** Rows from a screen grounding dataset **
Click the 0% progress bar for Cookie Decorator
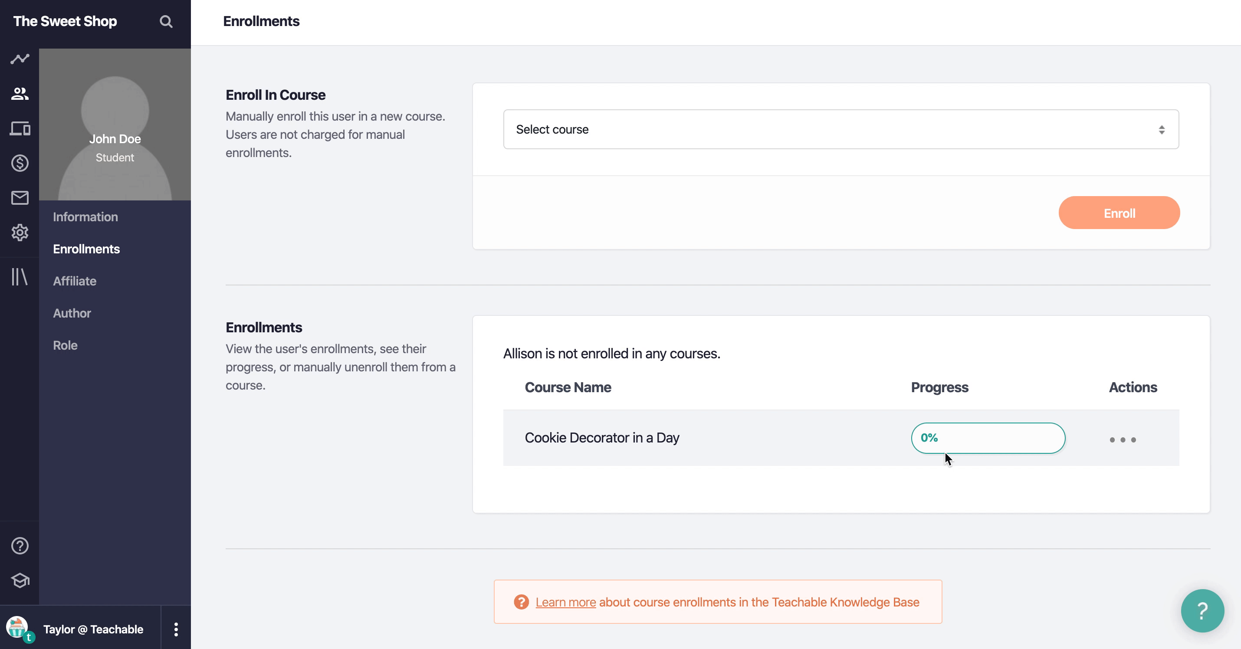1241x649 pixels. pos(988,437)
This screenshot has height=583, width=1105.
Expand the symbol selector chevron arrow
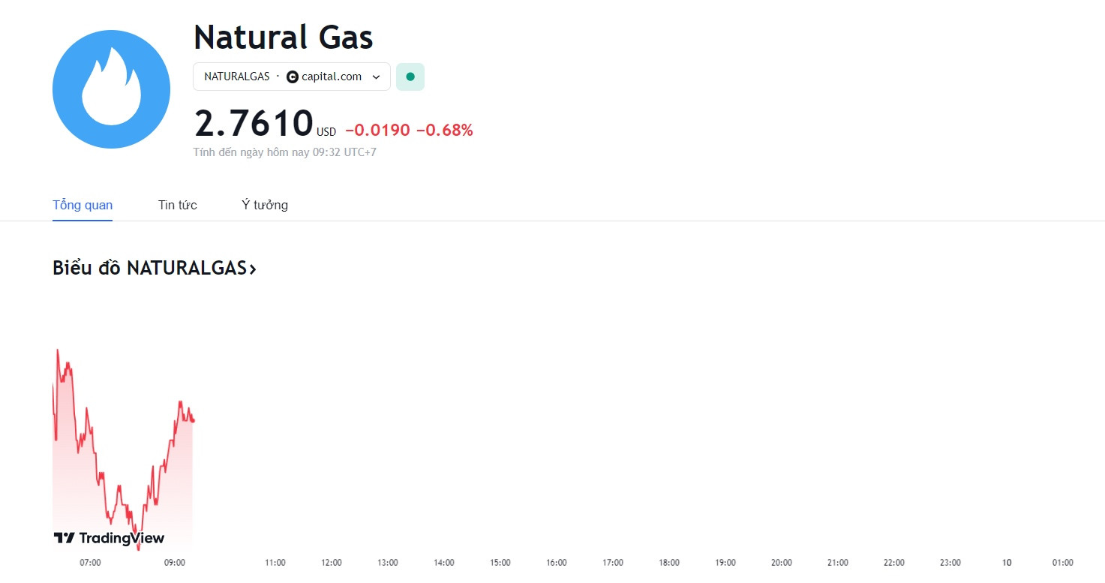click(x=377, y=77)
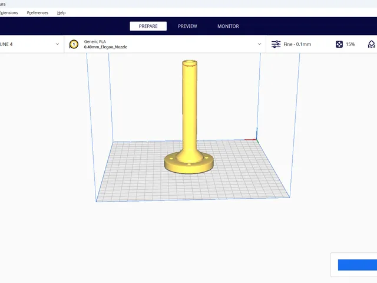Open the Preferences menu
The width and height of the screenshot is (377, 283).
point(38,13)
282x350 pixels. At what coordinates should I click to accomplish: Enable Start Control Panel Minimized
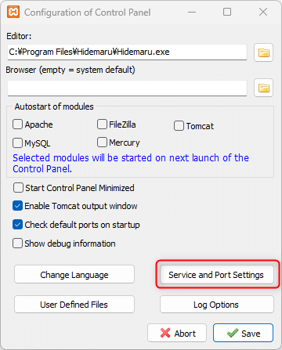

** Task prompt **
Convert all of the records above into a JSON list of strings with one string per line, skipping any blank lines. Leave the pictures out.

** Reply **
[
  "Click the 0% progress bar for Cookie Decorator",
  "1241x649 pixels. pos(988,437)",
  "This screenshot has height=583, width=1105.",
  "Expand the symbol selector chevron arrow",
  "click(x=377, y=77)",
  "Open the Preferences menu",
  "The width and height of the screenshot is (377, 283).",
  "point(38,13)",
  "282x350 pixels. At what coordinates should I click to accomplish: Enable Start Control Panel Minimized"
]